Strangely as it may seem, what shaped the British traditional wear we know of, was the active wear of the 19th and 20th Century. Horse riding, shooting, picnics, gardening were some of the outdoor activities defining British fashion as we know today. Also, the clothing not only had to be worn during sunny or rainy days at many outdoor pursuits, but it also had to live up to yet another aspect: it had to be worn at country fais, weddings or even horse races – events that required a more elegant and formal appearance. In a nutshell, versatile clothes came to life in the 19th Century English countryside, so that the singular country attires could serve diverse puposes.

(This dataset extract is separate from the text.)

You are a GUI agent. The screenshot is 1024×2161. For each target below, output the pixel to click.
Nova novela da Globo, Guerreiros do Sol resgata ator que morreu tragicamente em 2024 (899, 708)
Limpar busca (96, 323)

Here are some of the specific British countryside clothing pieces and accessories, along with some current Street Fashion examples, High-end campaigns/Runway looks and last but not least the greatest style icons of an all-time classic, Gossip Girl prove that countrywear never gets boring:
Jackets & Suits: turned out to be a protective shield against the wind and foggy winter daysEmbed from Getty Images
- the Quilted Jacket (as can be seen above) was usually worn at horseriding events, and became one of the most popular trends of all time during the winter, it basically conquered the world with its classy, yet simple style and motifs. It can be found in every closet today, thanks to the Brits. It also serves as the basis pattern on the 2.55 Chanel Handbag:
- The Tweed jackets & coats are something we couldn’t live without. Suits, coats, trousers and skirts made of tweed are iconic pieces associated with the British gentleman and ladies. This material uplifts every outfit due to its smart-casual style. A forever esential, which keeps the chill away.

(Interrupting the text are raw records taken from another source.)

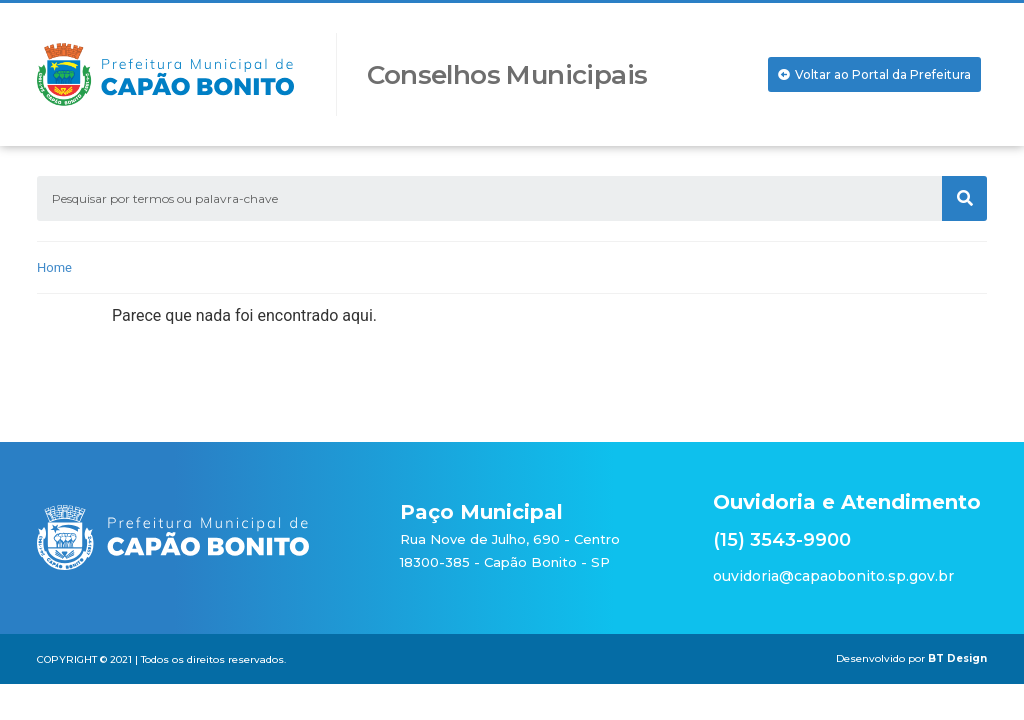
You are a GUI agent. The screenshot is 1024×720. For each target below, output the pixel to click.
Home (54, 267)
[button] (874, 74)
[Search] (964, 198)
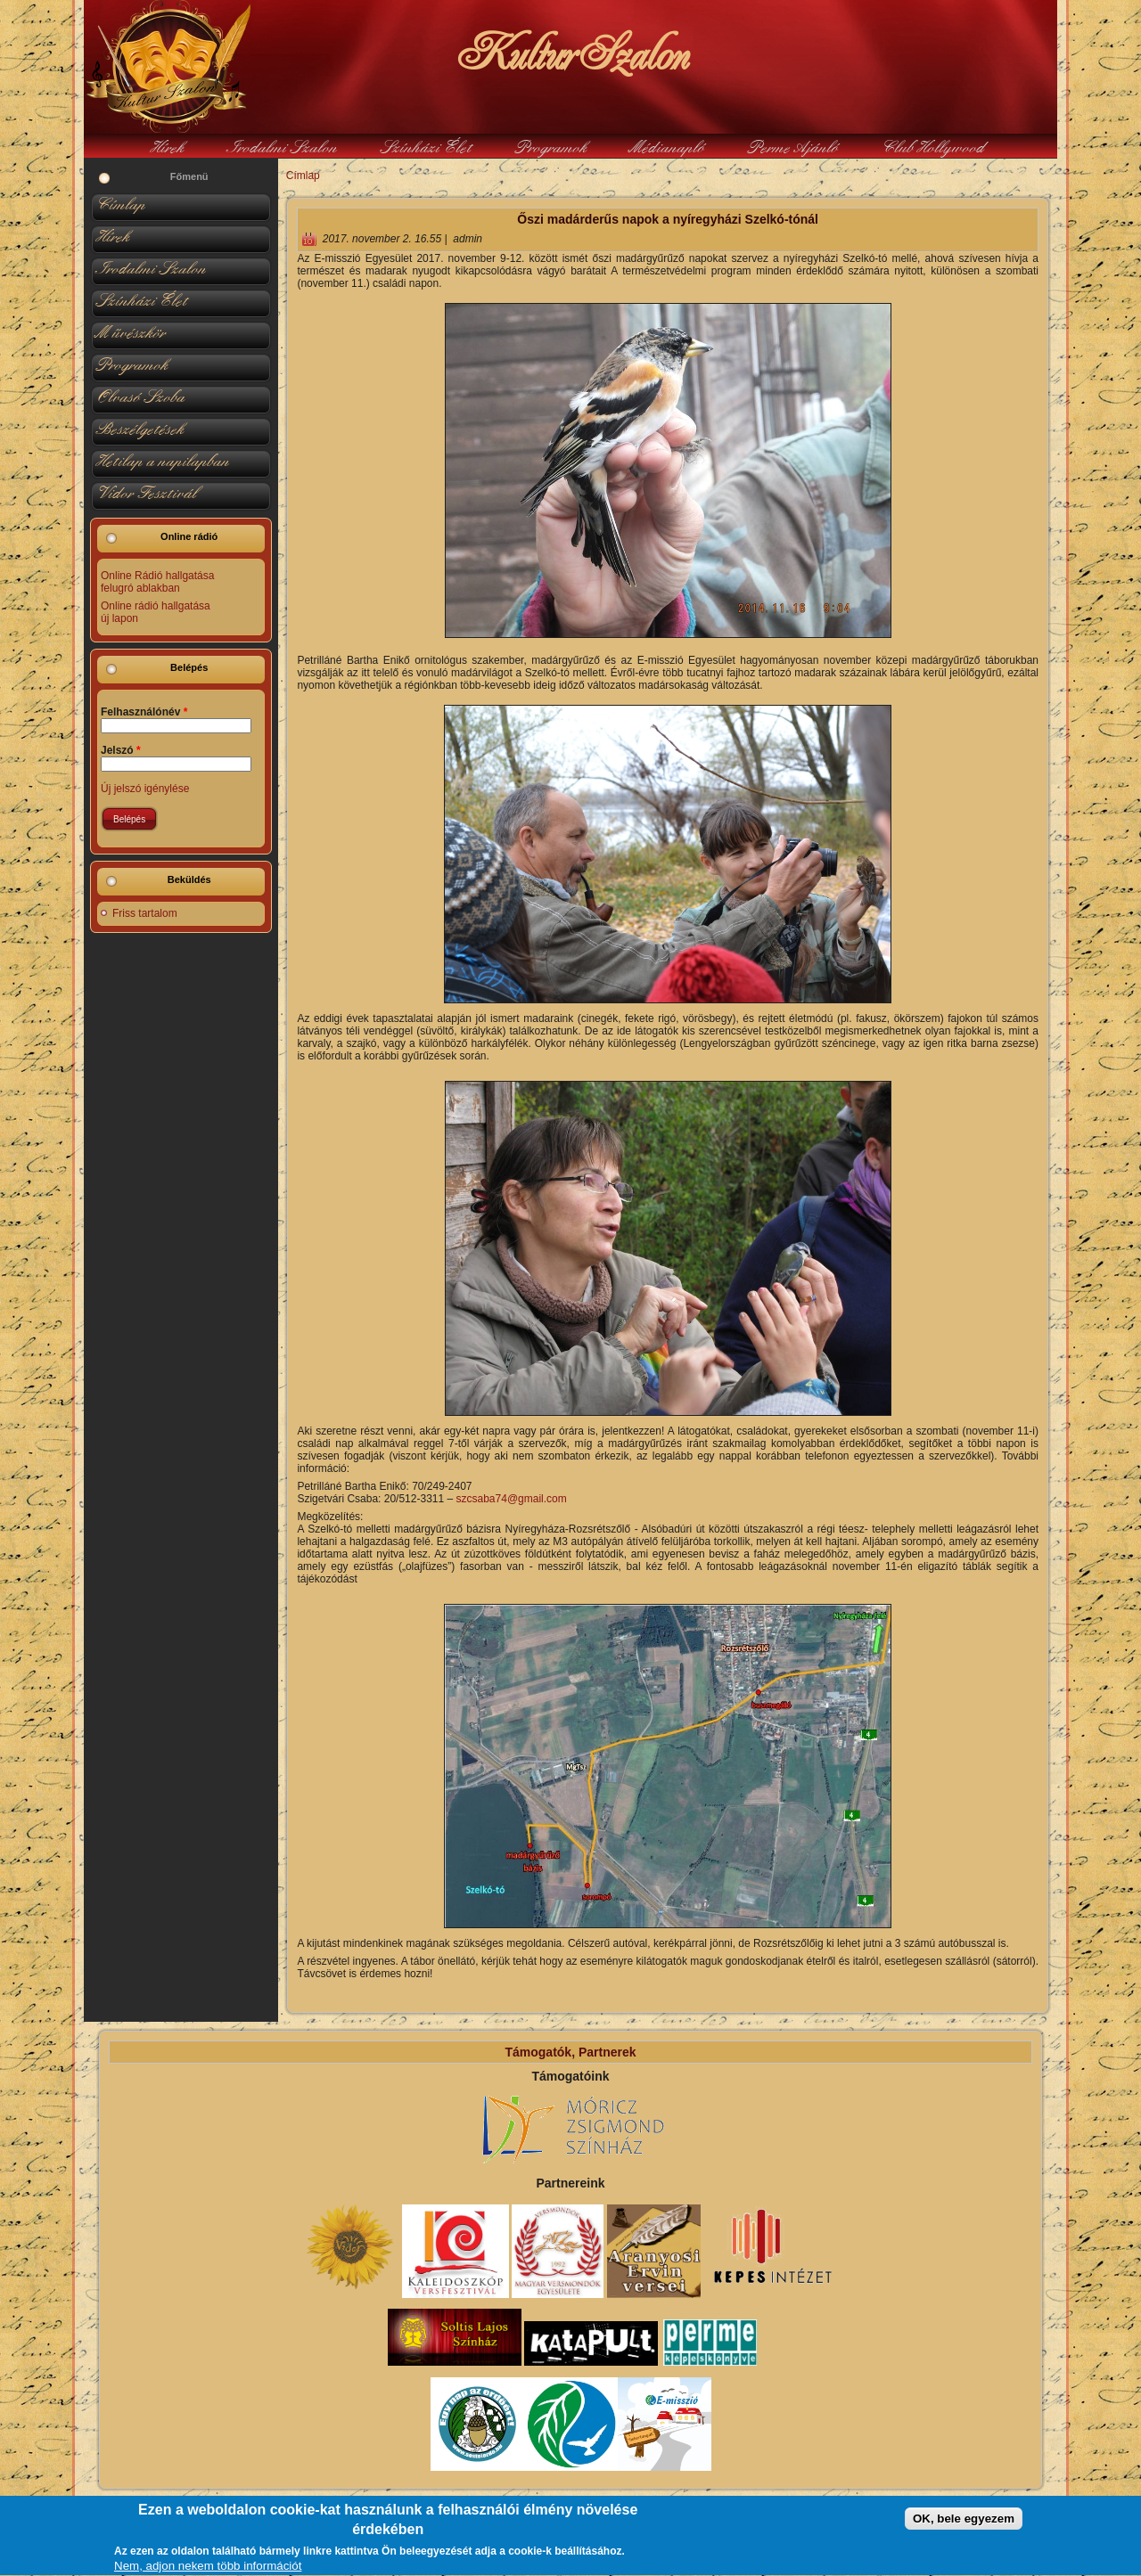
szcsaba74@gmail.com (511, 1498)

Tweed is Chanel‘s staple material from the very beginning, the designs enlivening the countryside charm. Garments made of tweed go hand in hand with the brand’s identity. From costumes to bags made of tweed, you can behold anything made of this prominent textile at the opulent fashion house:
- The Fleece jacket battles the dead of winter. It is a rather accissible piece for the snuggly, cozy days.

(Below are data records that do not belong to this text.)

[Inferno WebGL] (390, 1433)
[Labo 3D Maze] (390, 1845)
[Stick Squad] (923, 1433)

- The Norfolk Jacket looks sassy and classy. Gossip Girl star Ed Westwick looking flawless in a Norfolk-styled jacket that he paired with some leather country boots below.
Norfolk jacket is part and parcel of Men’s Street Fashion ensembles due to its timeless charm:Embed from Getty Images
Headwear: it had to fit the weather conditions at helm, protecting its owner from the rain or snow
- The Irish walking hat goes with everything in a gentleman’s closet.
- The deerstalker may sound familiar to every hunter and not only: it is the essential accessory of every detective.
- The characteristic triby hat that was often adorned with a feather attached pin on its side, is still worn by men and women.
- The classic and widely popular flat cap made of tweed is just charming. Who wouldn’t fall head over heels in love with Gossip Girl’s Ed Westwick posing in it?
Footwear: weather conditions, social circumstances basically designed them
- The natural rubber Wellington boots are part and parcel of country life and gardening.
- All hail the leather country boots!
- The Brogue shoe is a perfect match to the tweed suit to embellish any festive moment.
They say diamonds are forever… But so are a pair of colorful wellies!
Blair Waldorf, spotted in countryside-inspired ensemble. Only Queen B knows how to rock horseriding pieces, adorned with a silk scarf and top it with a classic triby amid the concrete jungle of the Upper East Side.